Brussels, our first trip to a European capital since returning from our round-the-world trip. A look back at our experience over the past few days.


We discovered this city in a difficult context, as the capital had been hit by two terrorist attacks just 10 days earlier. (March 22, 2016 at Zaventel airport and Malbeek metro station). But isn’t now the right time to talk about this beautiful city, which is currently suffering from a 50% drop in visitor numbers, and simply give it a boost?



The city is very spread out and we took the time to explore mainly the city center. No time for a photo in front of the Atomium unfortunately, an impressive monument built for the 1958 World’s Fair, quite far from the center. (about 30 minutes from the center, 6 euros entrance fee). It’s said that the 360-degree view of the city of Brussels is breathtaking!
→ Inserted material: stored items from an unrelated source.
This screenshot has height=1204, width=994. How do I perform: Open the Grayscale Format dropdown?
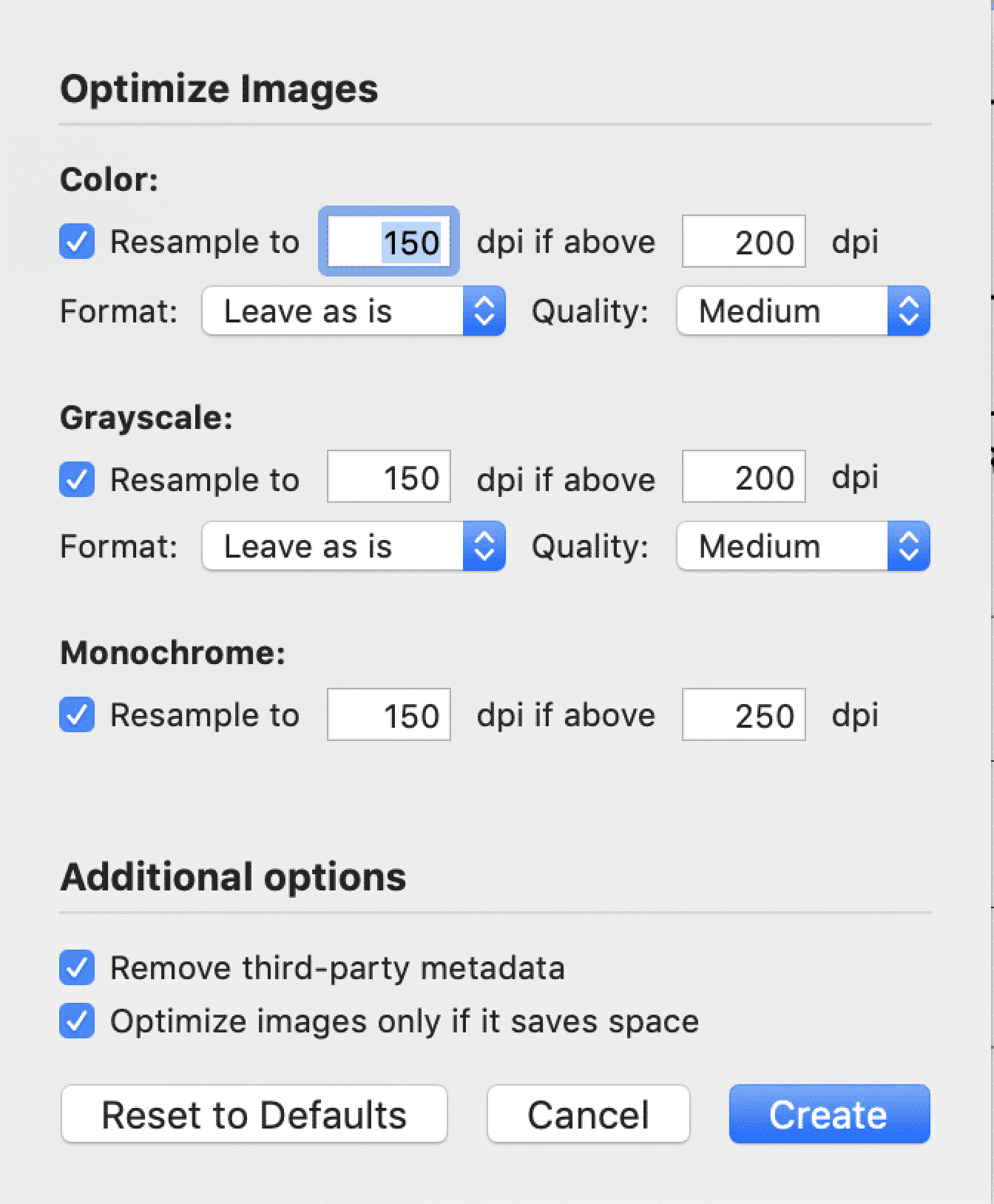pyautogui.click(x=354, y=547)
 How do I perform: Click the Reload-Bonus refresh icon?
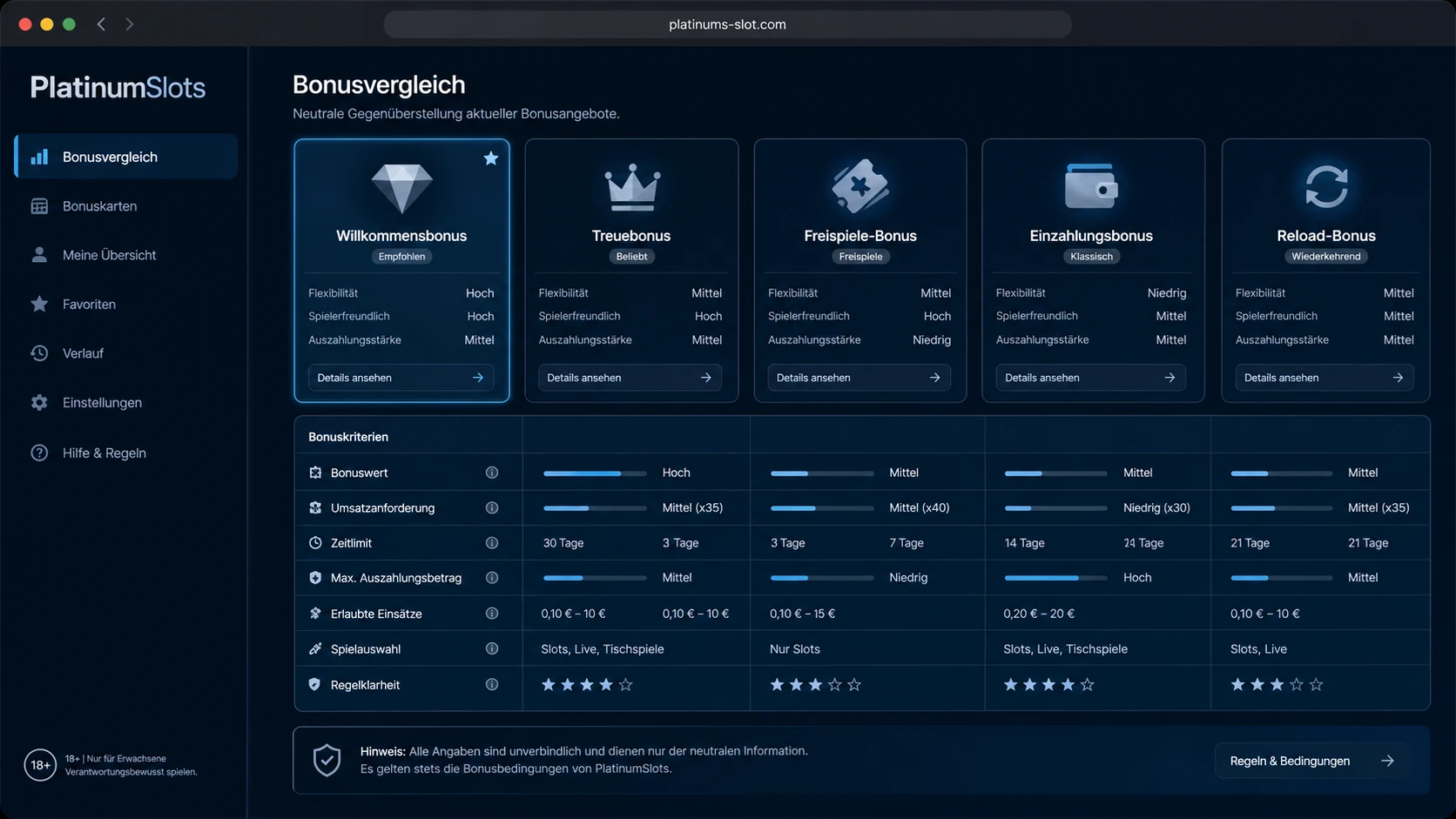click(1326, 186)
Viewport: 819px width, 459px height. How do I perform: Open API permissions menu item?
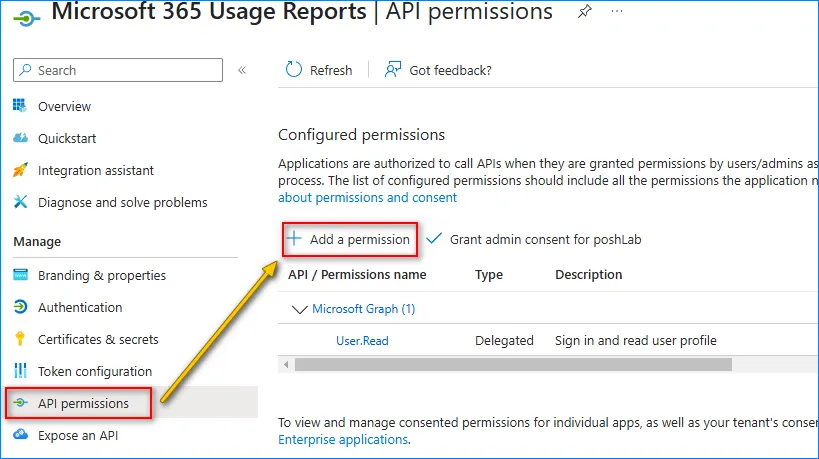(x=83, y=403)
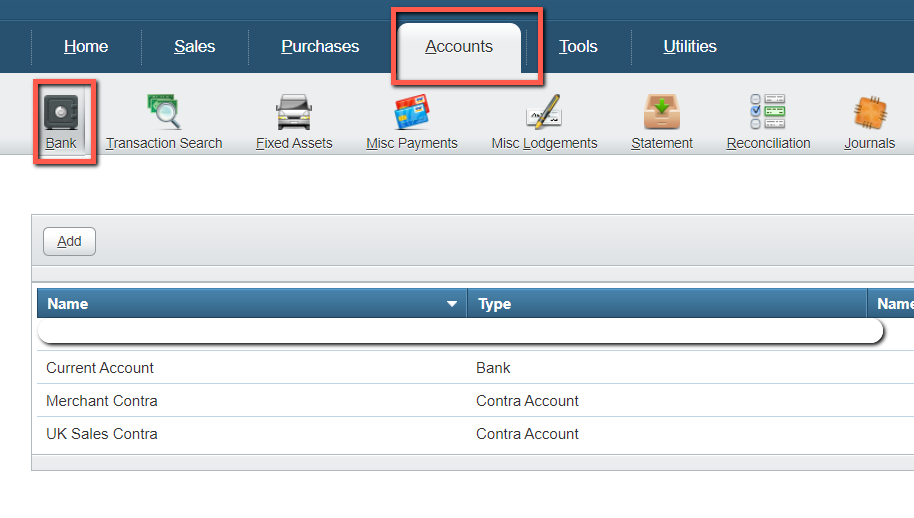Image resolution: width=914 pixels, height=518 pixels.
Task: Go to the Purchases tab
Action: 320,47
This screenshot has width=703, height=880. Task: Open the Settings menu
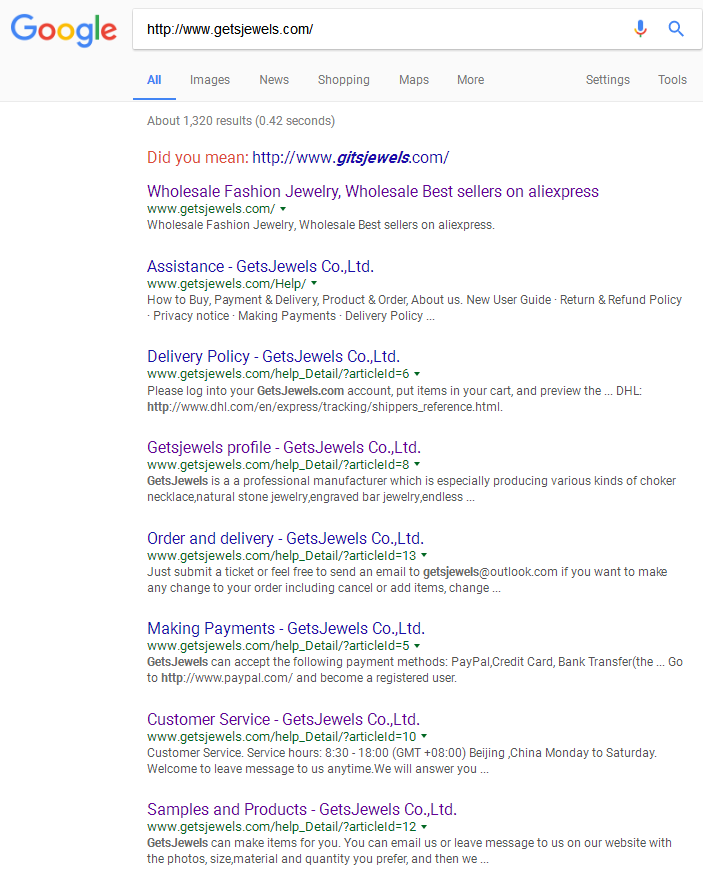tap(607, 80)
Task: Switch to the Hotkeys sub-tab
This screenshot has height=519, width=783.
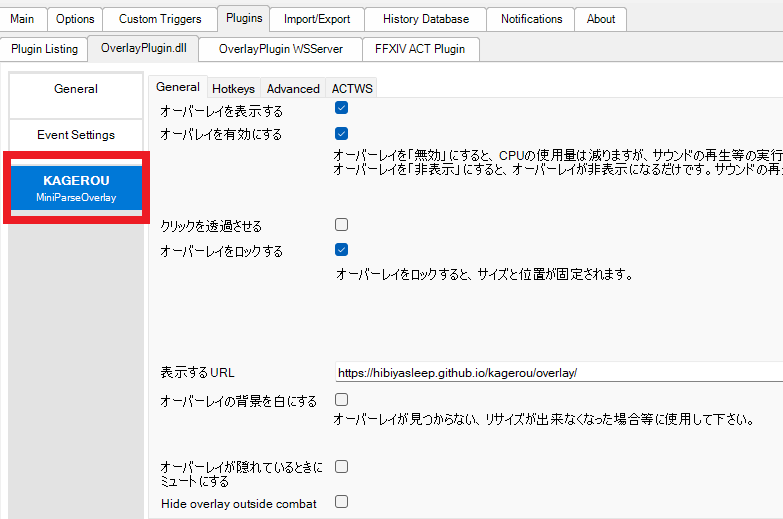Action: [x=233, y=89]
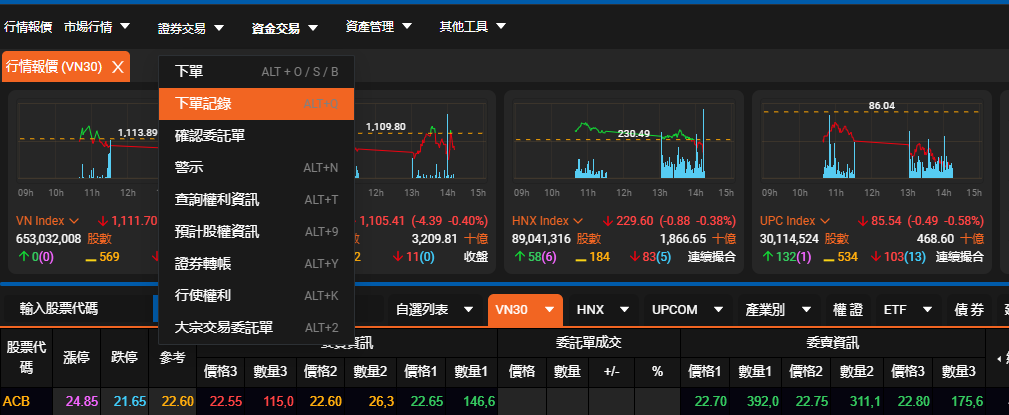The width and height of the screenshot is (1009, 415).
Task: Expand the UPC Index selector chevron
Action: [x=825, y=221]
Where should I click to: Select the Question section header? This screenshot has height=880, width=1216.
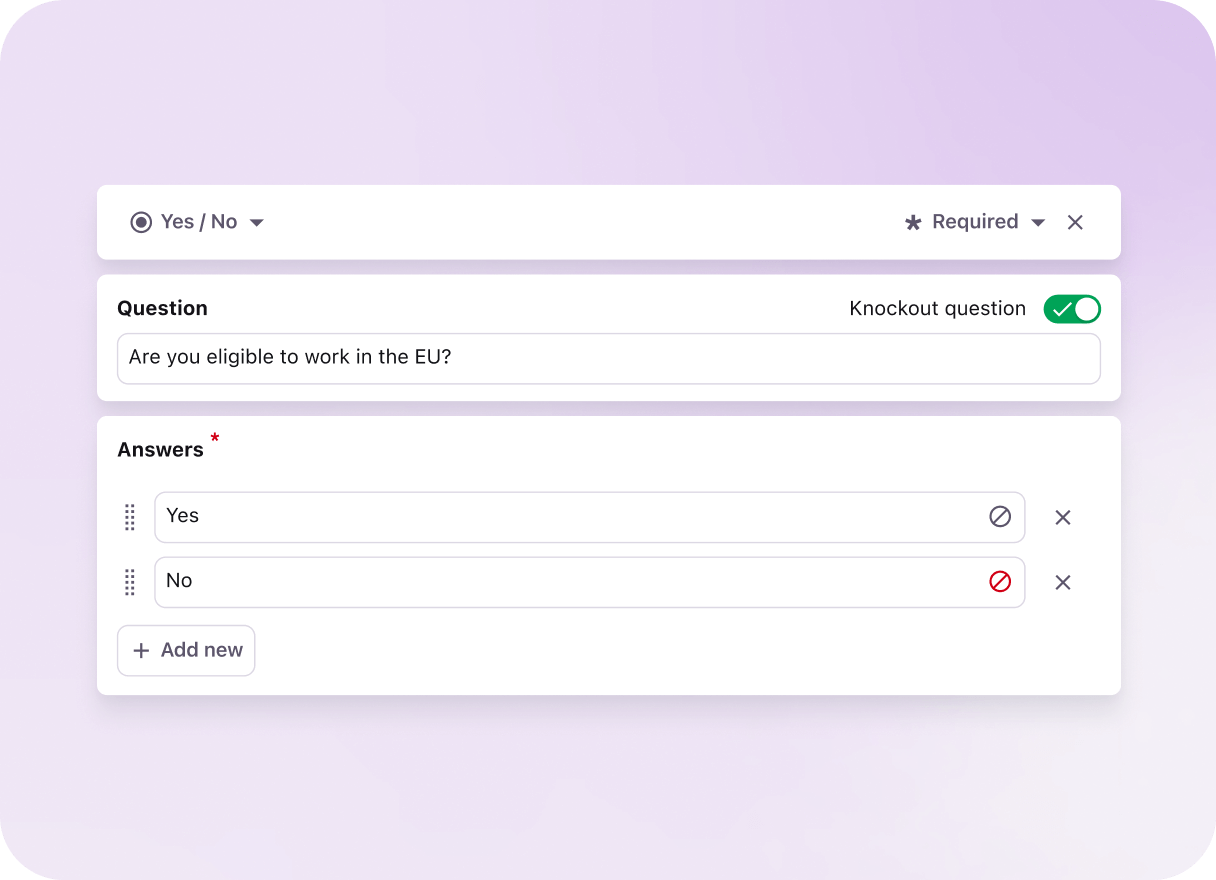point(162,308)
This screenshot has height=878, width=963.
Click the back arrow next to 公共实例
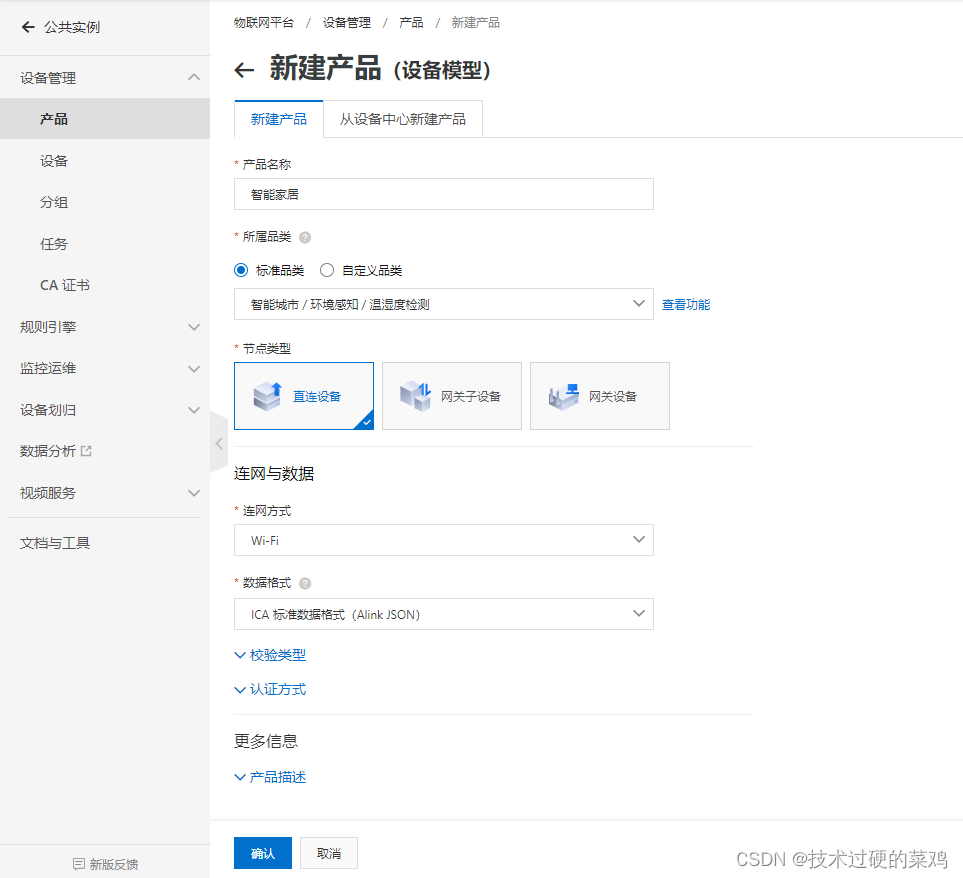[x=27, y=27]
➡️ Book and check availability for the Atomium by clicking here


Bruxelles is the most congested city in Europe, but this weekend Brussels seemed empty and very quiet. After talking to some locals, I’ve found that the people of Brussels have taken the attacks very hard and are not recovering as easily as Parisians…many have deserted the city and you can feel it in some places! Neighborhoods so lively in normal times were deserted at rush hour! The Place de la Bourse (behind the main square) is moving, with its square of candles, flowers, drawings and words recalling the terrible attacks. It’s important to pass by this ephemeral memorial to realize that there’s always hope for a better world!


We didn’t really know what to expect of Brussels, except that we had a lot of clichés in our heads, like many French people: the Belgian accent, the “une fois”, the French fries, the Belgian jokes, the beer…

But what is all this really about? To find out for yourself, head for old Brussels.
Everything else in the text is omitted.